Kennedy (Appellant) v Cordia (Services) LLP (Respondent) (Scotland) [2016] UKSC 6 On appeal from [2014] CSIH 76 – 10 February 2016

It might have implications for schools and residential homes where staff are at risk from bites, blows and kicks from children and young people. This case involved a member of staff who slipped on an icy path but the logic could be applied to all protective equipment.

In summary the Supreme Court judged that an employer must conduct a risk assessment and specify protective clothing which is available that has been shown to reduce risk. “The precautions taken, in the form of advice to wear appropriate footwear, did not specify what might be appropriate. The Lord Ordinary was entitled to conclude that there had been a breach of regulation 3(1) of the Management Regulations [92].

“The Lord Ordinary found that anti-slip attachments were available which would have been suitable to reduce the risk of home carers slipping and falling on ice, and that the risk was not adequately controlled by other means which were equally or more effective.”

“Arm guards, shin pads, helmets body armour and anti-spit bags are available and used in other service settings. Some are clearly not appropriate for care settings – for example see some of what has been suggested for special schools on: https://www.ppss-group.com/.

What providers do need to do is conduct and record a risk assessment to determine whether or not such measures are appropriate for their setting and if not, what other adequate measures have been put in place to reduce the risk.
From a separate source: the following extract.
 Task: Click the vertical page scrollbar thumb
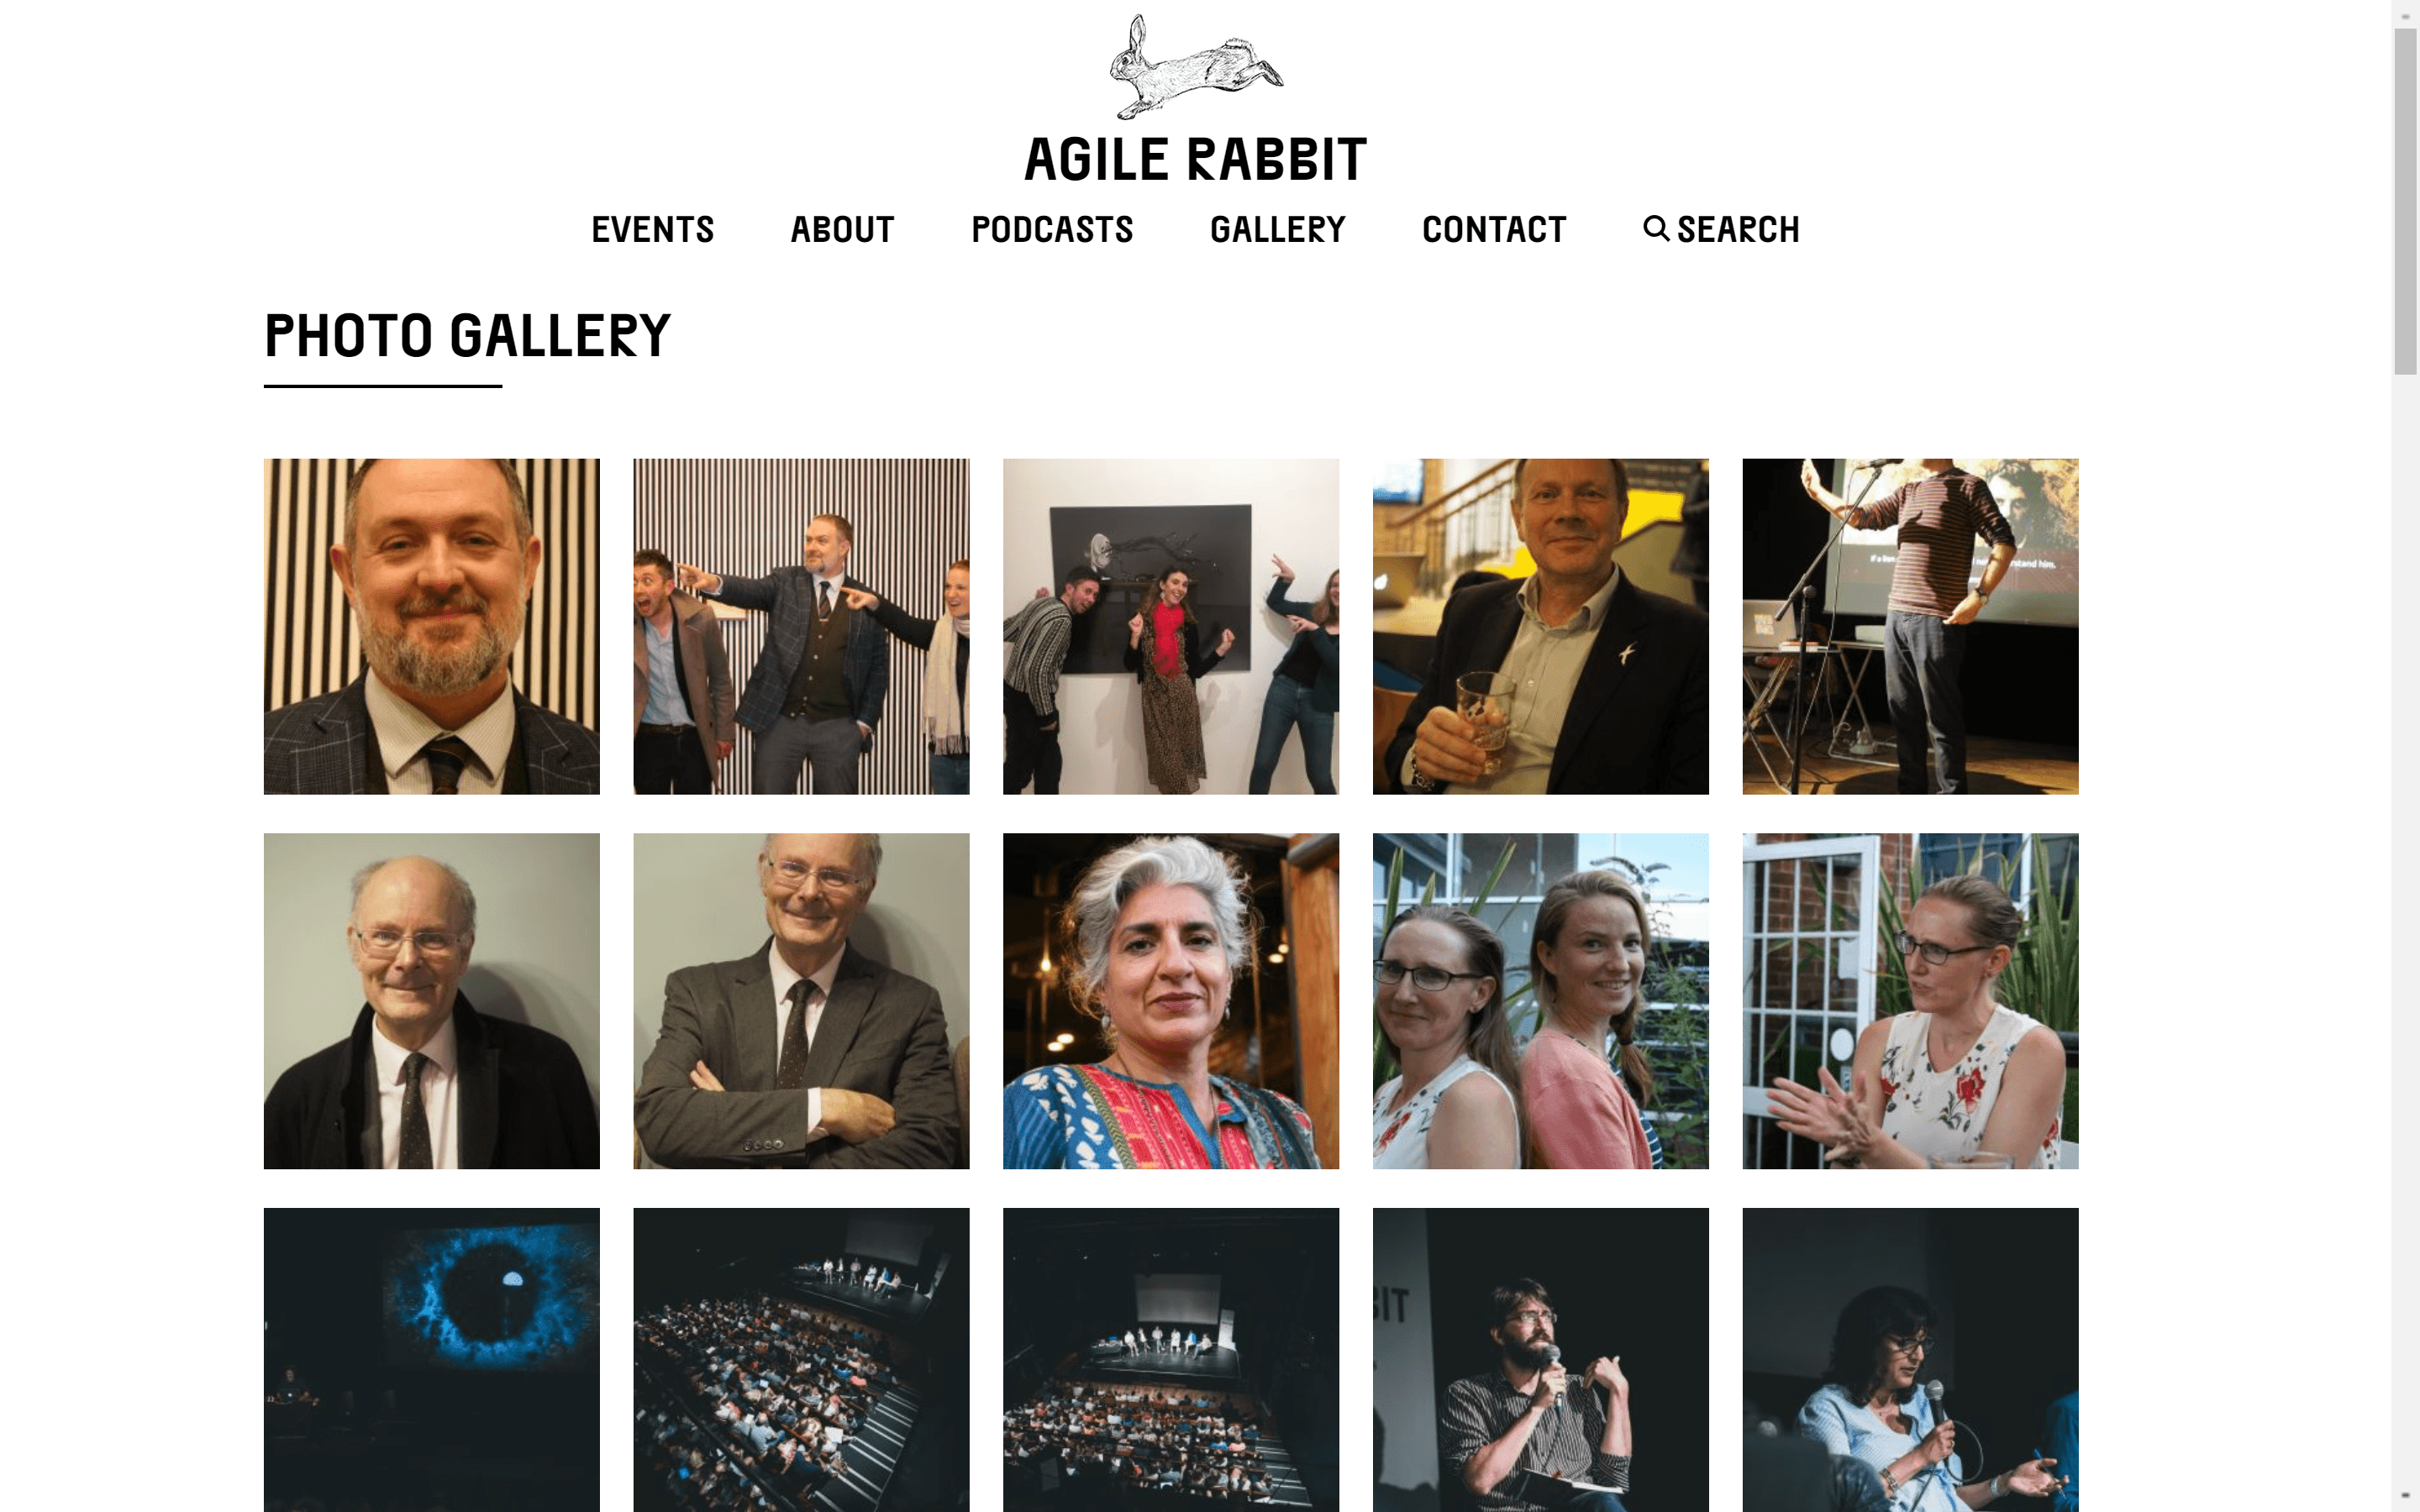pos(2405,202)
“A reasonably prudent employer would conduct a risk assessment so as to take suitable precautions to avoid injury to its employees. The duty to carry out a risk assessment was logically anterior to determining what precautions a reasonable employer would take to fulfil its common law duty of care”.

NB: the Court has defined “adequate” as making risk of injury “highly unlikely”.

“A risk would not be “adequately” controlled unless injury was highly unlikely. In the circumstances, it was reasonable to infer that the failure to provide the anti-slip attachments caused or materially contributed to the accident.”

Managers should consider looking at their accident book to determine whether risk of injury is “highly unlikely”.